『とらいあんぐるハート〜無想剣客浪漫譚』




C]Y そして休暇は明けていく。

 九月一日。
 普通であれば気だるい空気が流れる筈の風ヶ丘学園一年のとあるクラスには、けだるい空気の他に間違いなく重力を感じさせる重苦しいものが停滞している。
 発生源は剣心と夕凪である。
 夕凪は夏休み中に大きな怪我を負ったものの、打撲中心のため見た目が痛々しい。
 対して剣心は頭の上にもう雨雲が漂っているのがひしひしと肌に感じる重さだ。
 案の定夏休みの思い出話に花を咲かせている他のクラスメイトも視界に入れつつも、あえて触れようとしない。触れて薮蛇になりたくないという当たり前の心情か。
 兎にも角にも、席が前後の二人は互いに机に突っ伏しており、ゴールデンウィークの時と同様の暗さを撒き散らしていた。
「なぁ」
「なに?」
「俺達、長期休暇のたびに怪我してないか?」
「……言わないで……」
「はぁ〜い! みんな席について〜。
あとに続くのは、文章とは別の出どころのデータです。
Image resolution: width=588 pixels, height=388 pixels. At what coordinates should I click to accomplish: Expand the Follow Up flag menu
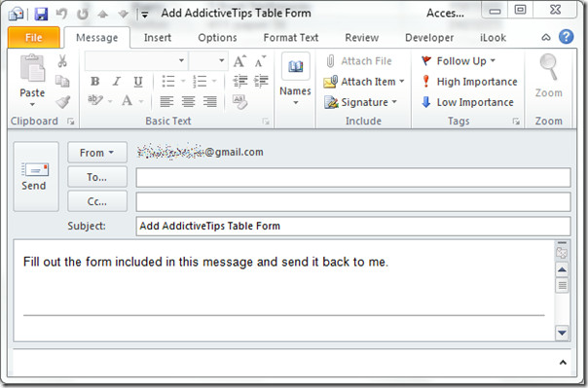coord(459,60)
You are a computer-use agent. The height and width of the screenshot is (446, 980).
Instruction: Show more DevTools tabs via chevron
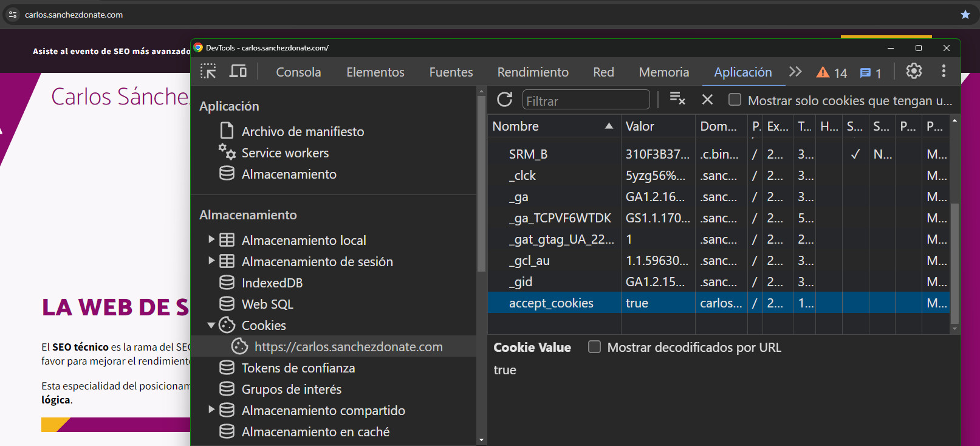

つかなかったら蹴り倒すよ〜」
 そんな物騒な事を言って満面笑顔で教室に飛び込んできたのは始業ベルより五分も早くフライングをかました紅美姫臨時教諭である。
 全身血まみれのはずだったのに、何であんなに元気なんだろう? やっぱり化け物だわ……。
 と、絶対に口にできない感想を心の中で呟きながら、夕凪は出席簿に丸印を入れるために返事をした。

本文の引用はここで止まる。